WORK TO BE COMPLETED
Filter the entries down to the lines holding "will", then copy those lines.

Stored records
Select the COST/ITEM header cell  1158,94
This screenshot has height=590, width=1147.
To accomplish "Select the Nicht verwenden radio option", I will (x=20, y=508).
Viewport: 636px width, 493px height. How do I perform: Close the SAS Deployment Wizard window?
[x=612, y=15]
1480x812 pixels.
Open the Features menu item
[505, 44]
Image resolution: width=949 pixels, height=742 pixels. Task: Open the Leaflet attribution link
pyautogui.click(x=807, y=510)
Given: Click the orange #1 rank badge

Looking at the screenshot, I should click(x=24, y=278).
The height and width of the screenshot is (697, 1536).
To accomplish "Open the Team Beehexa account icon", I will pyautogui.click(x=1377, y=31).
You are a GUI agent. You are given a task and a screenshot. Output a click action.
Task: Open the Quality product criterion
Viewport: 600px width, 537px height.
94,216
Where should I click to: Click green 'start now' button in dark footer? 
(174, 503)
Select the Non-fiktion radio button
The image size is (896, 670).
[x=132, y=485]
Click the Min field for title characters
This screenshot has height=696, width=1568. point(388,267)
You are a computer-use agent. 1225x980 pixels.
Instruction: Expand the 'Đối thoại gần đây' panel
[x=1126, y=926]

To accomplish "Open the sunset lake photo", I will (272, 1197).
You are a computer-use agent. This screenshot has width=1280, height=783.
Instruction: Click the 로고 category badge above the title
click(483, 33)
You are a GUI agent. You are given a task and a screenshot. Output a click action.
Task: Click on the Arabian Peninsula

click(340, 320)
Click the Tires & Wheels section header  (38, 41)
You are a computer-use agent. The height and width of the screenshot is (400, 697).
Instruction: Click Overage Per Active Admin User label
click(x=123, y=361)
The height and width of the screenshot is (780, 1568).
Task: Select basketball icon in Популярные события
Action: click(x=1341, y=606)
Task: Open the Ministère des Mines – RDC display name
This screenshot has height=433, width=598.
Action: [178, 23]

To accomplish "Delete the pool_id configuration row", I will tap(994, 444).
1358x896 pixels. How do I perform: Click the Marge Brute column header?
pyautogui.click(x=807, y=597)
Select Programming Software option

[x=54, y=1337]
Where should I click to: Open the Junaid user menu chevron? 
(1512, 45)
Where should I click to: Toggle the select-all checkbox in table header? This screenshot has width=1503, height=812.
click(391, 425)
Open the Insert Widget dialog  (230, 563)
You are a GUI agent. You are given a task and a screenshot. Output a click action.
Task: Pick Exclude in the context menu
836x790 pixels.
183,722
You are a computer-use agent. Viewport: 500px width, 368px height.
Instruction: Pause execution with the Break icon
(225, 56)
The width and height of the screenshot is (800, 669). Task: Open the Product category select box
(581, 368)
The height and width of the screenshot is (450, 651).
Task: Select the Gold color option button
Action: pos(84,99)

SOLVED EXERCISE
To accomplish "Select the Nicht verwenden radio option", I will (x=20, y=508).
To accomplish "Open the Team Beehexa account icon", I will pyautogui.click(x=1377, y=31).
To accomplish "Open the sunset lake photo", I will (272, 1197).
To accomplish "Delete the pool_id configuration row", I will tap(994, 444).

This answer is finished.